Various operations described herein may be implemented in software executed by processing circuitry, hardware, or a combination thereof. The order in which each operation of a given method is performed may be changed, and various operations may be added, reordered, combined, omitted, modified, etc. It is intended that the invention(s) described herein embrace all such modifications and changes and, accordingly, the above description should be regarded in an illustrative rather than a restrictive sense.

Unless stated otherwise, terms such as “first” and “second” are used to arbitrarily distinguish between the elements such terms describe. Thus, these terms are not necessarily intended to indicate temporal or other prioritization of such elements. The terms “coupled” or “operably coupled” are defined as connected, although not necessarily directly, and not necessarily mechanically. The terms “a” and “an” are defined as one or more unless stated otherwise. The terms “comprise” (and any form of comprise, such as “comprises” and “comprising”), “have” (and any form of have, such as “has” and “having”), “include” (and any form of include, such as “includes” and “including”) and “contain” (and any form of contain, such as “contains” and “containing”) are open-ended linking verbs.

As a result, a system, device, or apparatus that “comprises,” “has,” “includes” or “contains” one or more elements possesses those one or more elements but is not limited to possessing only those one or more elements. Similarly, a method or process that “comprises,” “has,” “includes” or “contains” one or more operations possesses those one or more operations but is not limited to possessing only those one or more operations.

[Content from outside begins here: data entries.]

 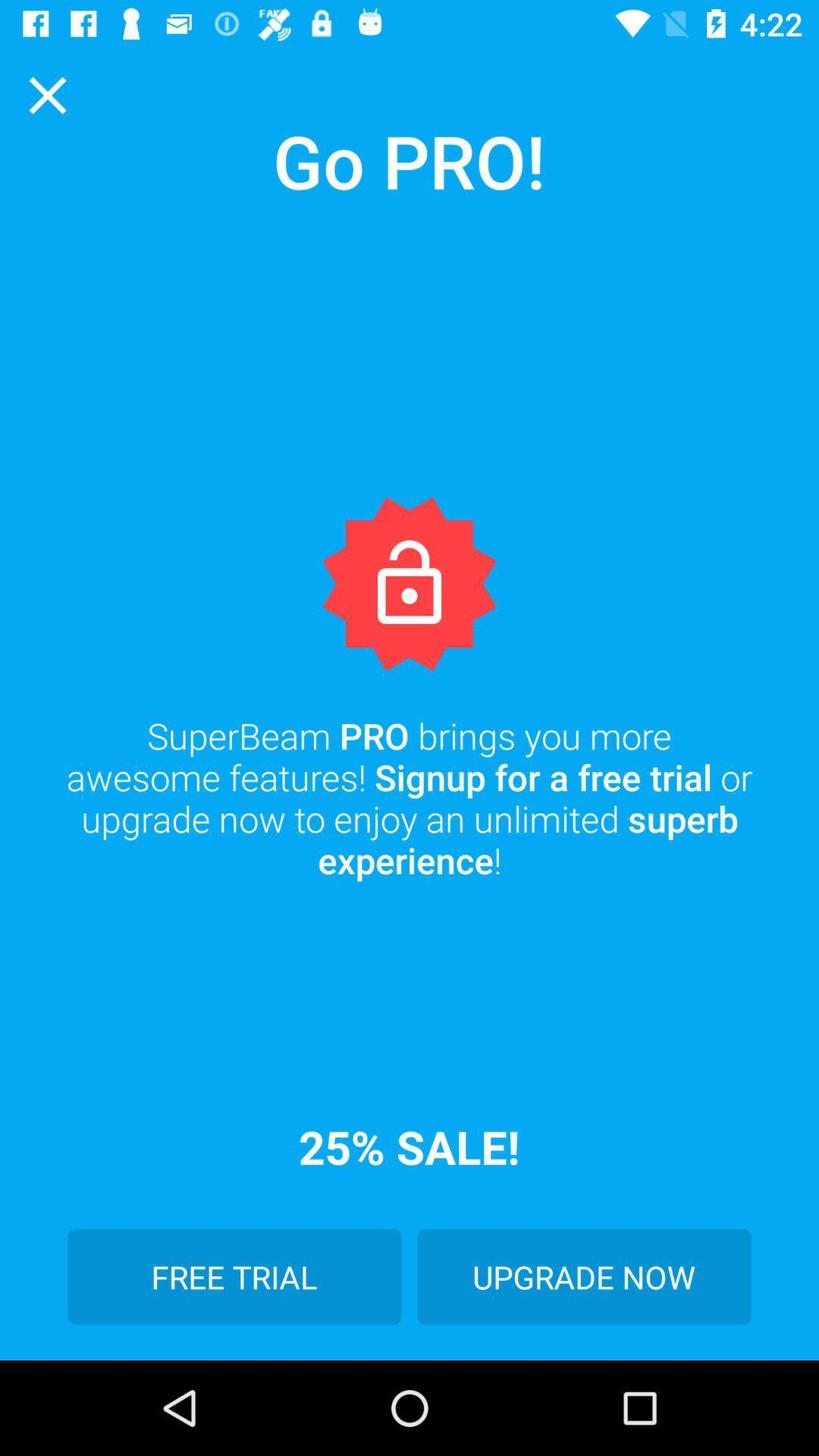 What do you see at coordinates (46, 94) in the screenshot?
I see `item next to go pro! icon` at bounding box center [46, 94].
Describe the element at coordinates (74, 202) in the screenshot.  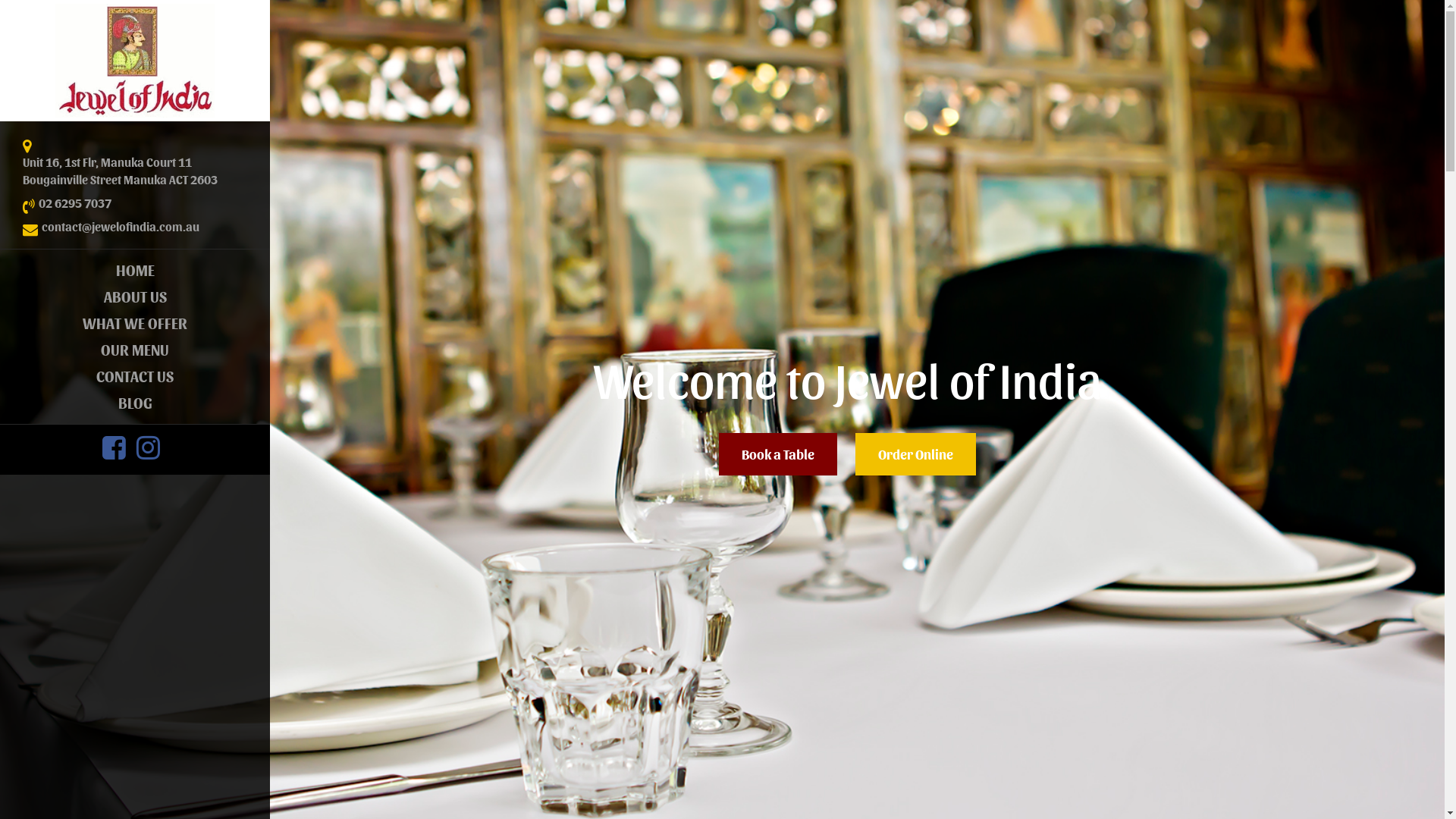
I see `'02 6295 7037'` at that location.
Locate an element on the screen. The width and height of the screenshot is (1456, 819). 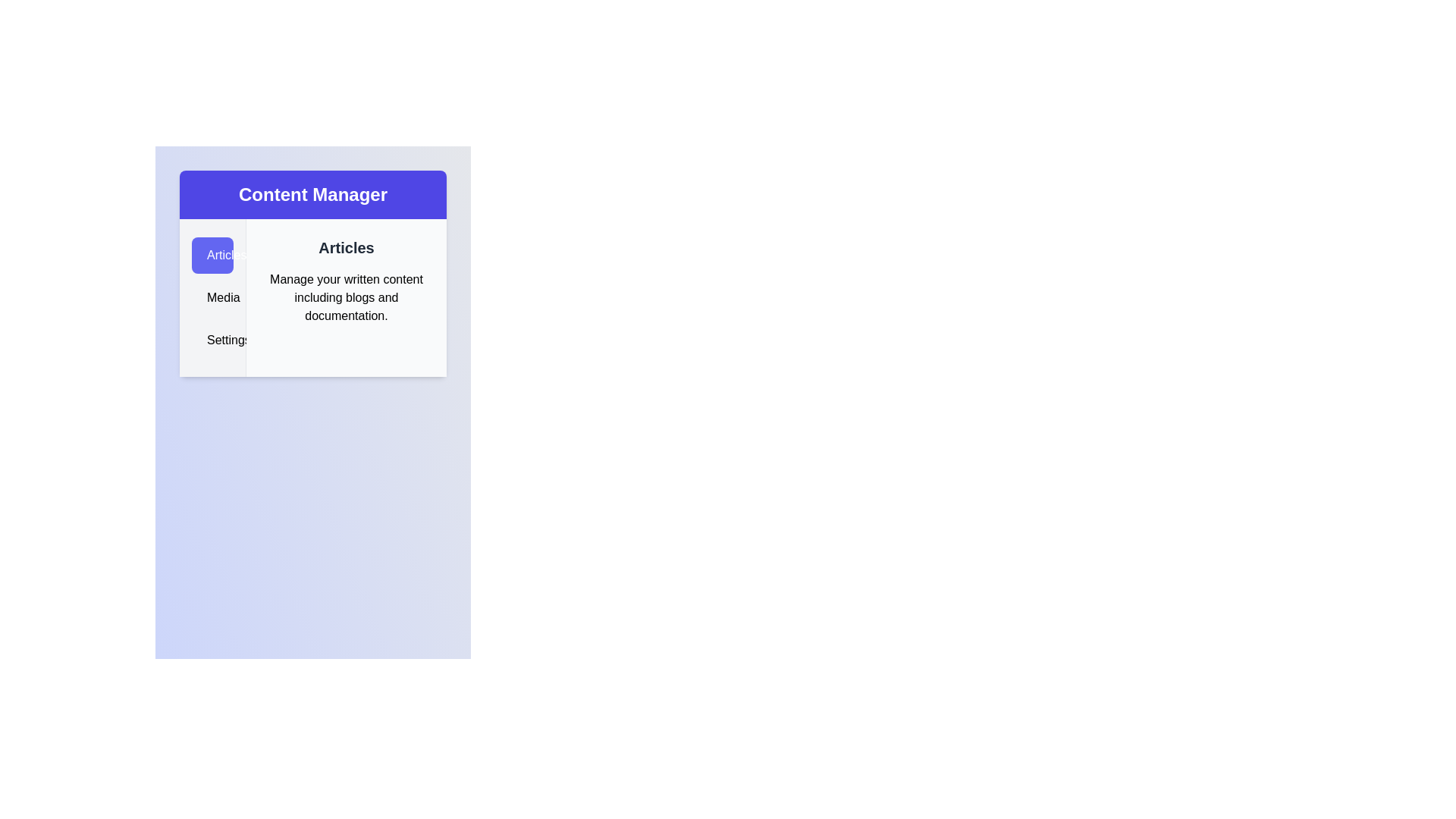
the Settings tab is located at coordinates (212, 339).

Although the invention(s) is/are described herein with reference to specific embodiments, various modifications and changes can be made without departing from the scope of the present invention(s), as set forth in the claims below. Accordingly, the specification and figures are to be regarded in an illustrative rather than a restrictive sense, and all such modifications are intended to be included within the scope of the present invention(s). Any benefits, advantages, or solutions to problems that are described herein with regard to specific embodiments are not intended to be construed as a critical, required, or essential feature or element of any or all the claims.